We found that users appreciated the concrete
examples provided by both cases. However,
there was no evidence that selecting cases from
the same domain was advantageous, suggesting
that our concern over similarity between cases
may have been exaggerated.
Through pilot testing we established the likely
choices, and then structured FLUID to contain
nested lists which expose further choices from
‘Other' submenus. The final ‘Other' submenu
notes that the user has produced a choice not
included in FLUID and requests feedback by
email to the FLUID developers.
The successful aspect of limiting design Options
was that users could eventually build an
understanding of the set of Options and
formulate a meaningful Issue for the DSA
diagram. Issues were not constrained in any way,
allowing users to create their own labels for each
Issue. The well-constructed set of Options
provided an opportunity to guide learning about
Issues - from previous work, Issues are known
to be a difficult concept to teach.
However, test users commented that they felt
constrained by these anticipated design Options.

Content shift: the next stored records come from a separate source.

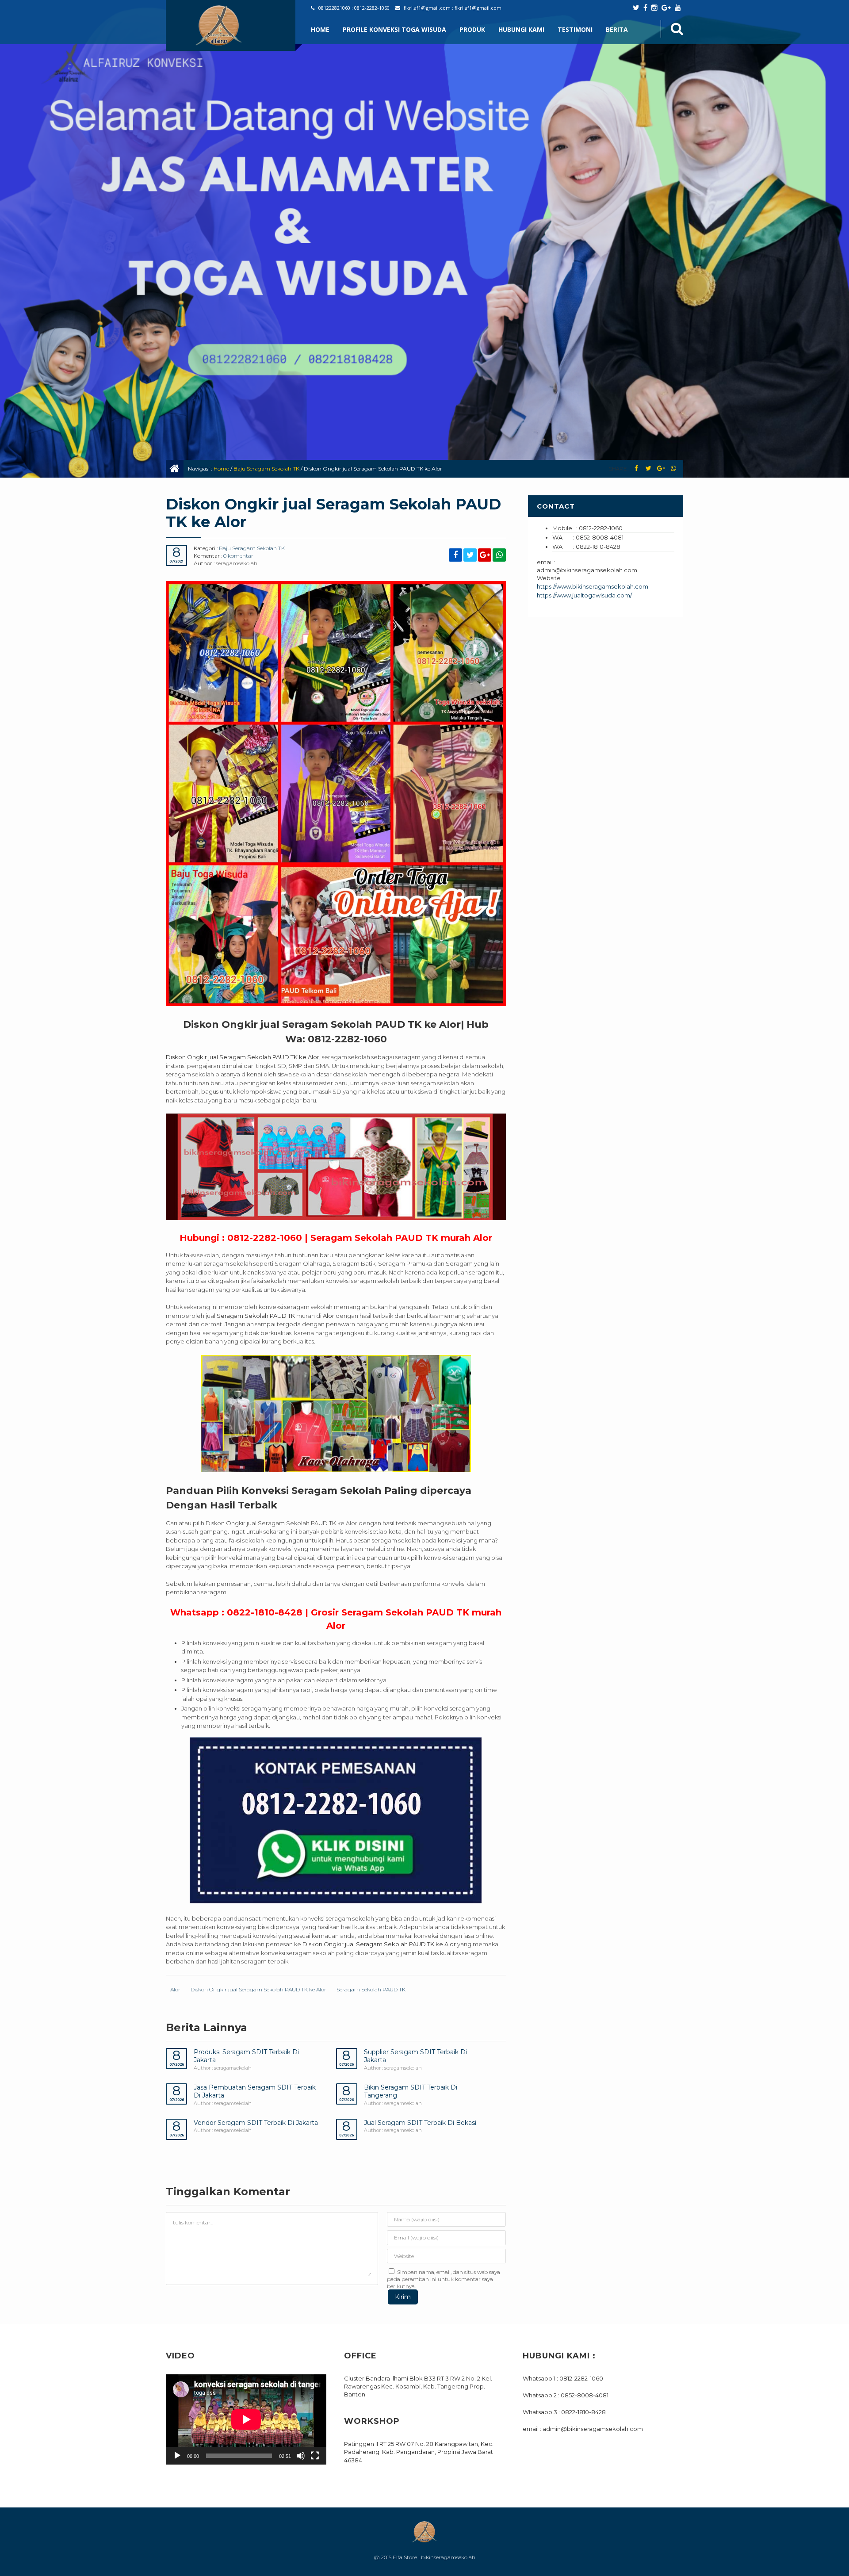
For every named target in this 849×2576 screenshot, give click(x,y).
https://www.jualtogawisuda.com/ (584, 595)
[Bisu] (300, 2455)
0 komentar (238, 555)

With our initial test users, unanticipated Options
generated during usage testing (e.g., a 3-D crane
instead of the 2-D hands) could have been
allowed without jeopardizing the rest of the
design space.
There was great variability in use of characters'
advice between users during construction of the
DSA diagrams. Some users consistently asked
for advice from the characters after each addition
to the DSA diagram, while others only sought
approval after their DSA diagrams were
complete.
We observed that users recognized the
differences in the type of advice offered by each
of the characters. In general, users preferred the
advice from the DSA Tutor for two reasons: the
content of the advice seemed most applicable to
their task, and the videos for this character
tended to be the most engaging. Users
consistently commented on the entertainment
value of the video clips. These also appeared to
be an important motivator for learners to
continue to discover new information. However,
we noted that in some cases the entertainment
value may have been "too engaging" (see also
[10]). In some instances the media novelty
caused users to miss the important point in the
content.
"If all your Options are unsatisfactory on
a particular usability Criterion, try to identify a
new Issue which groups these Options together
and suggests a new design dimension to
consider."
We also noted the assumption in DSA that an
assessment on a specific Criterion can always be
related back to the choice of a design Option.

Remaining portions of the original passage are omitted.